NEW2020年01月10日

銀行なのに休んでいいの?

経済活動に欠かせないお金のやり取りを担う銀行。平日は原則、店舗を開けることが法律で求められています。どんな大雨や台風の時であっても営業することは銀行界の常識でした。しかし、その常識が変わり始めています。銀行業界担当の野口恭平記者、何が起きているの?

銀行って災害の時でも休んではいけないんですね。知りませんでした。

野口記者

「災害時も営業する」とはっきり書いてあるわけではないのですが、銀行法では、平日は原則、店を開けなければいけないという規定になっています。

お金の決済は、企業にとっても個人にとっても、重要です。銀行が自分の都合で勝手に休んで、お金を「引き出せない」「送れない」となれば、混乱しますよね。ですからどんな時でも営業するという厳格なルールがあるわけです。

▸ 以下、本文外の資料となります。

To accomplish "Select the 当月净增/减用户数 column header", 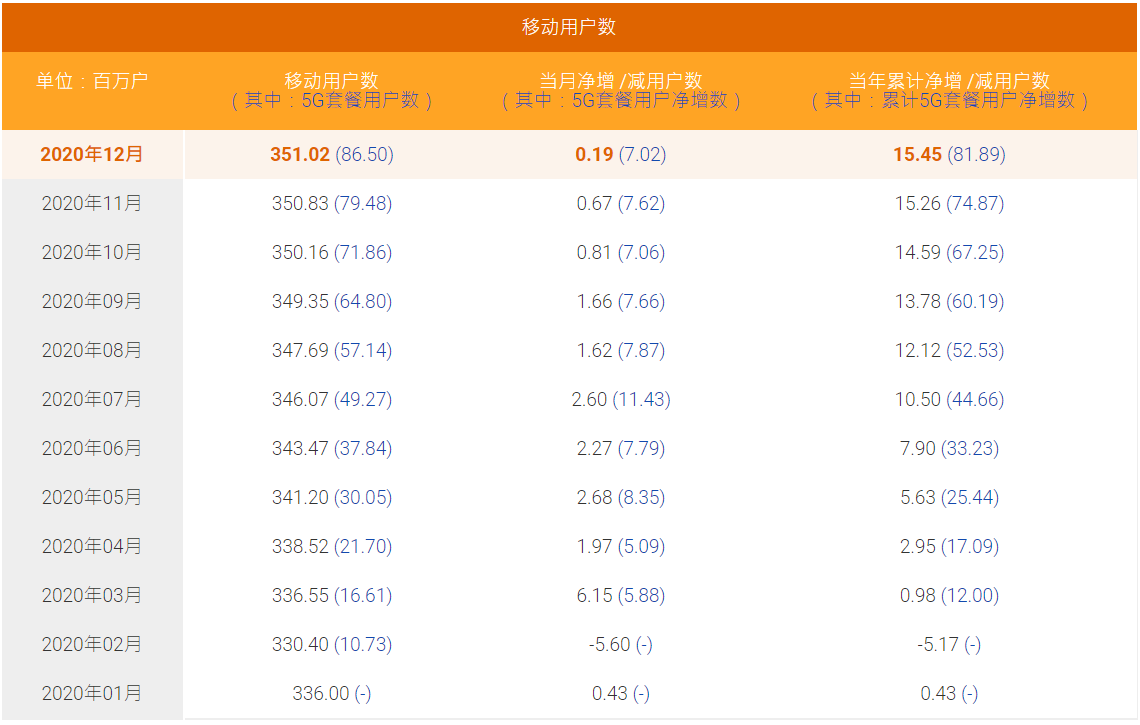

このため多くの銀行は台風の直撃などが予想されるような時には、行員を店舗の近くのホテルに前の日から宿泊させたり、早めに出勤させたりして、朝9時から午後3時まで営業する態勢を整えてきました。

ある銀行幹部は「冗談だと思われるかもしれませんが、店を時間通りに開けられなかった支店長はクビになる、と仲間うちで話していたくらい必死でした」と話していました。

その銀行の常識が変わり始めた、ということですか?

野口記者

そうです。きっかけは、おととしの西日本豪雨です。今回、話を聞いたのは岡山県の中国銀行。豪雨で、5つの支店や出張所が浸水被害を受けたそうです。なかでも倉敷市真備町にある支店は浸水が4メートルに達し、システムや金庫が水につかりました。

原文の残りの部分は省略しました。